(DOCUMENT):
Wednesday 16 December 2015

Solr Master - Slave Configuration with DataImportHandler & Scheduling

In this post we will se how we can setup Solr Master - Slave replication setup as shown below -


For simplicity lets assume that we have two nodes node1 and node2. Node1 is the master node and Node2 is the slave node.

1. Install solr-5.3.1 on both Node1(master) and Node2(slave)
2. Create Solr core using the command
    $> bin/solr create [-c name] [-d confdir] [-n configName] [-shards #] [-replicationFactor #] [-p           port]
on both Node1 and Node2

Lets assume the name of the core is test_core.

So in both the instance if we go to ${SOLR_HOME}/server/solr we will see test_core which have conf directory , core.properties file and data directory.

Now lets start with master slave configuration -

Master Setup 

If we navigate to conf directory within the test-core directory under /server/solr we will see solrconfig.xml file

Edit the file and add

<requestHandler name="/replication" class="solr.ReplicationHandler">
    <lst name="master">
         <str name="enable">${master.replication.enabled:false}</str>
         <str name="replicateAfter">commit</str>
         <str name="replicateAfter">optimize</str>
        <str name="replicateAfter">startup</str>
    </lst>

</requestHandler>

add master.replication.enabled=true in core.properties file located in /solr directory.

(WORK TO DO): Write out the whole Solr replication post word for word. The lines after this point are separate material, apart from the Solr replication post.

(GIVEN MATERIAL):
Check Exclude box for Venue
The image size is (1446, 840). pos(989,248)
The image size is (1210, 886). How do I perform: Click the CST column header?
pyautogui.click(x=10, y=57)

(EXERCISE OUTPUT):
Wednesday 16 December 2015

Solr Master - Slave Configuration with DataImportHandler & Scheduling

In this post we will se how we can setup Solr Master - Slave replication setup as shown below -


For simplicity lets assume that we have two nodes node1 and node2. Node1 is the master node and Node2 is the slave node.

1. Install solr-5.3.1 on both Node1(master) and Node2(slave)
2. Create Solr core using the command
    $> bin/solr create [-c name] [-d confdir] [-n configName] [-shards #] [-replicationFactor #] [-p           port]
on both Node1 and Node2

Lets assume the name of the core is test_core.

So in both the instance if we go to ${SOLR_HOME}/server/solr we will see test_core which have conf directory , core.properties file and data directory.

Now lets start with master slave configuration -

Master Setup 

If we navigate to conf directory within the test-core directory under /server/solr we will see solrconfig.xml file

Edit the file and add

<requestHandler name="/replication" class="solr.ReplicationHandler">
    <lst name="master">
         <str name="enable">${master.replication.enabled:false}</str>
         <str name="replicateAfter">commit</str>
         <str name="replicateAfter">optimize</str>
        <str name="replicateAfter">startup</str>
    </lst>

</requestHandler>

add master.replication.enabled=true in core.properties file located in /solr directory.